We used logistic regression (LR), random forest (RF), decision tree (DT), k-nearest neighbour (KNN), and an ensemble of all four models, in a 4-fold cross validation configuration, to validate the performance of varying numbers of top ranked features. For each classifier, the default parameters were used. During fold generation, care was taken to ensure that all data samples from a single patient remained in the same fold. We also used Synthetic Minority Over-sampling Technique (SMOTE) to balance the data, such that each fold contained an equivalent amount of the label we were approximating. The cross validation for each classifier was repeated 50 times - each time with different, randomly generated folds - and the average accuracy of the classifiers on the test fold data in all runs was reported. Based on the results of the experiments, we decided on the optimal number of ranked features, along with the top performing classifier, for each label:

Association of TME with different clinical features (%).
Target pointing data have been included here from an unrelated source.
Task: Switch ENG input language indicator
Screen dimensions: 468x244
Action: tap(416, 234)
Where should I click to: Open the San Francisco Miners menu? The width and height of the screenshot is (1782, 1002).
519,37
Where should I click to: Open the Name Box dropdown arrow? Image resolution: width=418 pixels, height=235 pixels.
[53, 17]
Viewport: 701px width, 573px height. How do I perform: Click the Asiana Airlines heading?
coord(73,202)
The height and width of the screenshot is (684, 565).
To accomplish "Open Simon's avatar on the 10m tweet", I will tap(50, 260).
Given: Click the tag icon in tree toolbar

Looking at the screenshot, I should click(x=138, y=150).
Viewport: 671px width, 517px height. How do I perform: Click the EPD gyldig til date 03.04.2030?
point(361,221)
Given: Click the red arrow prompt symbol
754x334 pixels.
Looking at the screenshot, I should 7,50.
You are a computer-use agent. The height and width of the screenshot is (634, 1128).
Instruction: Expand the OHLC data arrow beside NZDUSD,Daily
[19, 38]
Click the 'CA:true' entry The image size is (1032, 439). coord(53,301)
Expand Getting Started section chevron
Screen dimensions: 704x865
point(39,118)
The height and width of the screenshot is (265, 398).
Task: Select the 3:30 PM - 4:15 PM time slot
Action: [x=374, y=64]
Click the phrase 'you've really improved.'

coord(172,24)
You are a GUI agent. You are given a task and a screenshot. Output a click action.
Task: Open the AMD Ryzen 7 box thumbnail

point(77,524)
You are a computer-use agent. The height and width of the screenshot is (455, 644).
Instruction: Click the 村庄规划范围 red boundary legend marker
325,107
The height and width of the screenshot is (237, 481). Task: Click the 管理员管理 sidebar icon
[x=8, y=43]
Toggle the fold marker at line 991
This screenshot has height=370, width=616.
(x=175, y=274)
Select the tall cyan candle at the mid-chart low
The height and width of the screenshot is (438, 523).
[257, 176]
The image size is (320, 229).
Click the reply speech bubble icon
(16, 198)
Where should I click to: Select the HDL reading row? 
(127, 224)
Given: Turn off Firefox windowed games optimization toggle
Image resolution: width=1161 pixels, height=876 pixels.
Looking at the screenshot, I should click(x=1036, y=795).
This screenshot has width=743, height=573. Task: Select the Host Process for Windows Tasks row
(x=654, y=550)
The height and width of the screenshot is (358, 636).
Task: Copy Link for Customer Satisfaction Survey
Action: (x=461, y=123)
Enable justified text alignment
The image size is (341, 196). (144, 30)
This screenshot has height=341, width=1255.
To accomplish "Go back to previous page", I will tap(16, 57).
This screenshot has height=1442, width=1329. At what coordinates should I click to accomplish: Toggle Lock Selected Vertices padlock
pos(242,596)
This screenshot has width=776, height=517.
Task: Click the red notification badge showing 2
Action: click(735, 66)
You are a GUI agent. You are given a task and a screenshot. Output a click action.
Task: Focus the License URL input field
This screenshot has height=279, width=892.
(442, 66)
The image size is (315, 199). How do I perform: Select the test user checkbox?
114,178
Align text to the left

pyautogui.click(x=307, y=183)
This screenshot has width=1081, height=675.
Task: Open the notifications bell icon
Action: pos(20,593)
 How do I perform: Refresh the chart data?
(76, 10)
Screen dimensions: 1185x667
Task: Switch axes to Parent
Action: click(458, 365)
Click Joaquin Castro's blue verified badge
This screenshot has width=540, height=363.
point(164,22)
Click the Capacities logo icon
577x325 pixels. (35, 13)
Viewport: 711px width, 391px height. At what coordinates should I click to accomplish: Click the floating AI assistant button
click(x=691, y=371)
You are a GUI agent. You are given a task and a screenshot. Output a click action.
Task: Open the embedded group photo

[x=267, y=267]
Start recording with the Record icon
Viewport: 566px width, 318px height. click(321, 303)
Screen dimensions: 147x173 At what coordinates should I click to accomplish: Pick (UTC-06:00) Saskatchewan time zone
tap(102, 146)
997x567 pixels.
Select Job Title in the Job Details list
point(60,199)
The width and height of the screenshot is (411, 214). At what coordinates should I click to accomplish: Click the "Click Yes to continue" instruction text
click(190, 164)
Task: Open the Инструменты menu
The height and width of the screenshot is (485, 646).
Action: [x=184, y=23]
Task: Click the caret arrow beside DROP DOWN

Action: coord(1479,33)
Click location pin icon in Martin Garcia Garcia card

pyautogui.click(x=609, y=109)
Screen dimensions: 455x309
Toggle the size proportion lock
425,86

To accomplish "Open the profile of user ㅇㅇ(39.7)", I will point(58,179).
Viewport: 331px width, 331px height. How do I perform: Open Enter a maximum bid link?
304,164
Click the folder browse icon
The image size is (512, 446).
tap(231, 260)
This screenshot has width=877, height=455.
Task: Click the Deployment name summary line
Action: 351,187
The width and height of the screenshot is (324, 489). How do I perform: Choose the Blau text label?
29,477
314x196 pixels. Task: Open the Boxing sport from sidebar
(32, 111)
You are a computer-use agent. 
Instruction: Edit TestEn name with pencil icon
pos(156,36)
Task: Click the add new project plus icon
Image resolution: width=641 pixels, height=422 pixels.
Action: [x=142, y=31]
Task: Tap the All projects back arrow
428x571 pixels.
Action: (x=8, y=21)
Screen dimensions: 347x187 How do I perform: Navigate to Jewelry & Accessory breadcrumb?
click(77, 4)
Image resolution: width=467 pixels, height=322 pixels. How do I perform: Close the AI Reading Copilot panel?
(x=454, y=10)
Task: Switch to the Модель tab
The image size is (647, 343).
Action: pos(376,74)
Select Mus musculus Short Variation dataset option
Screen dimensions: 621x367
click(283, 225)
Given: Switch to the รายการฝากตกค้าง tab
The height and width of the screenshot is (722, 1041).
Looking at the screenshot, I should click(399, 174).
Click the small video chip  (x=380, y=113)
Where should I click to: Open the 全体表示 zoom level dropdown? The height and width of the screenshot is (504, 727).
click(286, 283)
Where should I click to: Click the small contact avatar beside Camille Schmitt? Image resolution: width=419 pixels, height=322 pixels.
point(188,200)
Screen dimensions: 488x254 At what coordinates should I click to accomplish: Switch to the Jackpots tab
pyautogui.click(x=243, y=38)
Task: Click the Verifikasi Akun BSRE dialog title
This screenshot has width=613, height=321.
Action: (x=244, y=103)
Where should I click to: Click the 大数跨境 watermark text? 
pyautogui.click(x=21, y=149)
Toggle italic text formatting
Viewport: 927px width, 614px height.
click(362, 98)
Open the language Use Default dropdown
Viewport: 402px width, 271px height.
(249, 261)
These results illustrate the potential for ML to be used in a predictive setting. Additionally, we repeated the ML analyses using the original data without any augmentation to compare with our proposed augmentation approach. Overall, the performance of these models on the original data without any augmentation was lower:

Comparison of model performance on original data versus original + augmented data.

For instance, the accuracy when estimating smoker status, LN, and NACT were 56.7±5.4%, 46.5±6.7%, and 54.4±4.5 respectively. For these labels, we could see that augmentation improved the model performance in a statistically significant way (p<0.001). For the other labels where performance was not improved significantly, we observed that standard deviation was much higher when the model was run without the augmented data. This indicates that without the augmented data, the model is more sensitive to the distribution of data within folds. Thus, our proposed augmentation seems to positively affects the training of the ML classifiers. Overall, our results show promise for sector elimination augmentation to be further researched and eventually applied in larger clinical studies.

Summary

We’ve introduced a robust ML pipeline for the analysis of high-throughput IMC data - a powerful imaging technology that can provide an in-depth profile of numerous cell types. We’ve validated the use of this pipeline through cystectomy tissues from a pilot cohort of MIBC patients. We utilized the proposed pipeline to demonstrate how the TME may be associated with different clinical parameters, which can be considered as an important basis for further clinical investigations. We also introduced a novel method for augmenting IMC data at the cell level, which is essential for any type of AI-related study considering the limitation in clinical data collection. The performance of ML classifiers when using our augmented data compared to only the original data is significantly higher, which further emphasizes the importance of our proposed augmentation method and the value of developing it further. With a more robust data set, this pipeline has the potential to be used for clinical outcome prediction and biomarker identification. In the future, we hope to delve deeper into the analysis of rich IMC data with larger subsets of patients. This work only scratches the surface of what is possible with Hyperion^TM, but it is a promising start. The large amount of data generated by Hyperion^TM is ideal for deep learning analyses, specifically, and is an exciting application for further studies with this MIBC data.